Exercise objective:
Look through the data for the string "computer". Copy every line where it is found.
[Data to use — start]
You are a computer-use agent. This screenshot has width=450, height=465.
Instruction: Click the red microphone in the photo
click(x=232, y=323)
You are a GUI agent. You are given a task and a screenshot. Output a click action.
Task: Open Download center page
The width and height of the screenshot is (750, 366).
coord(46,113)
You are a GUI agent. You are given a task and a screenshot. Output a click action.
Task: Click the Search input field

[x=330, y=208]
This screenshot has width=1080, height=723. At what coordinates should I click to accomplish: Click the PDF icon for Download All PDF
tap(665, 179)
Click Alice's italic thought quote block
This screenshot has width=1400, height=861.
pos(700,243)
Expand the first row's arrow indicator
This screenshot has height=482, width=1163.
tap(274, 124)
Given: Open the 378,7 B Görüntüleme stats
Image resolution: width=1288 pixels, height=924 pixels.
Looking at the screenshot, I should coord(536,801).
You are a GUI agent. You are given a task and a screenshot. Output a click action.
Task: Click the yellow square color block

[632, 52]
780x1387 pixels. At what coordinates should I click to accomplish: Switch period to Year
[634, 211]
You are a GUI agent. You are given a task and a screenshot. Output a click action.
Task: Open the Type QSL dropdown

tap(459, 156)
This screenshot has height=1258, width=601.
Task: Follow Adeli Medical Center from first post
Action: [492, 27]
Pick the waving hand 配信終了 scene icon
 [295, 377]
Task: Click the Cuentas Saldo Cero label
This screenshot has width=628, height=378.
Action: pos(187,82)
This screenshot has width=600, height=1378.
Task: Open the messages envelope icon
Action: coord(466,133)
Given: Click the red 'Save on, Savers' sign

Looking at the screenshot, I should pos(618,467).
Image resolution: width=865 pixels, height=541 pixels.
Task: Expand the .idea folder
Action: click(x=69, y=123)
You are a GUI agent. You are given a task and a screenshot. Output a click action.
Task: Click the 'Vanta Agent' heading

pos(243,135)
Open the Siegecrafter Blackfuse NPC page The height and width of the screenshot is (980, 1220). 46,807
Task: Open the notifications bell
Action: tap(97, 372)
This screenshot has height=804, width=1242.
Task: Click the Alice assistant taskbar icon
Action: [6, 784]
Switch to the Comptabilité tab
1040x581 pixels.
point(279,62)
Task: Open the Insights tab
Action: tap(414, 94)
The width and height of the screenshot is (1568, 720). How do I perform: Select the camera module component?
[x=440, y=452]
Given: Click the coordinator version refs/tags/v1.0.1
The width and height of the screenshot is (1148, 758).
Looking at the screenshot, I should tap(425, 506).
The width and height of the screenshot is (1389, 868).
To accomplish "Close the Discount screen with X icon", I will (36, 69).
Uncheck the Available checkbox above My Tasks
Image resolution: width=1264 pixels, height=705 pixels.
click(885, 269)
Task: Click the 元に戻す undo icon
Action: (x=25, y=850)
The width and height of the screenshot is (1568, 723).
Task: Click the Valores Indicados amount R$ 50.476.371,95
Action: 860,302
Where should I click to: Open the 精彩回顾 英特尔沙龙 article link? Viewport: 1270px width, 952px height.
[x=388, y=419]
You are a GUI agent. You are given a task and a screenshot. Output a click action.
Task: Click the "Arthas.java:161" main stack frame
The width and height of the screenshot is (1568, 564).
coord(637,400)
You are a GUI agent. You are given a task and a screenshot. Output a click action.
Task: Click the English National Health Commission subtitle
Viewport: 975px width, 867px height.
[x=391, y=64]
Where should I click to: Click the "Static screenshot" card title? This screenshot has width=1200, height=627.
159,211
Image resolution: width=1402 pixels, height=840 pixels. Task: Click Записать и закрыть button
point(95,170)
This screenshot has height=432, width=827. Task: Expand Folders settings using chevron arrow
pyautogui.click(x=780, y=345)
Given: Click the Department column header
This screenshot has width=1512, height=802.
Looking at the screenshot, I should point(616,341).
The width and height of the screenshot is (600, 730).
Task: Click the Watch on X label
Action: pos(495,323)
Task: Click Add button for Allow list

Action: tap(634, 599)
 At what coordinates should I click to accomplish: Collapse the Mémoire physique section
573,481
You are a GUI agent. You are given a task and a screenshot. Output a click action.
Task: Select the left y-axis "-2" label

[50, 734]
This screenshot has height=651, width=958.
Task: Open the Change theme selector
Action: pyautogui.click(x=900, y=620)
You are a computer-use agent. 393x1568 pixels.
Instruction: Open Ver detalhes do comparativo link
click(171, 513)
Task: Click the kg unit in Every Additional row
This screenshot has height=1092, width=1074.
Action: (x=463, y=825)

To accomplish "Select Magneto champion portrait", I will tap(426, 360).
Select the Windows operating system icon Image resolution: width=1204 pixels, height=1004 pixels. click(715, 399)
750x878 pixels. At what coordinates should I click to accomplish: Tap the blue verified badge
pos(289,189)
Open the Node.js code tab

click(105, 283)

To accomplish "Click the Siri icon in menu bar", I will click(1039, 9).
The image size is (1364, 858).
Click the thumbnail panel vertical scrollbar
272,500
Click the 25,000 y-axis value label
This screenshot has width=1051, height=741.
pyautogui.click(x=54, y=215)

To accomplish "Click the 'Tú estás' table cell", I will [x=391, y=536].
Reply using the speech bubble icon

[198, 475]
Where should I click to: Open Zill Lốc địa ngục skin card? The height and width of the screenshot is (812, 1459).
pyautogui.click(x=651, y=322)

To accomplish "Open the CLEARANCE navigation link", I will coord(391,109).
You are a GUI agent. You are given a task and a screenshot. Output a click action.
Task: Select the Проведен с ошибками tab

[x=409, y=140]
[Data to use — finish]
Answer box:
You are a computer-use agent. This screenshot has width=450, height=465.
You are a computer-use agent. 393x1568 pixels.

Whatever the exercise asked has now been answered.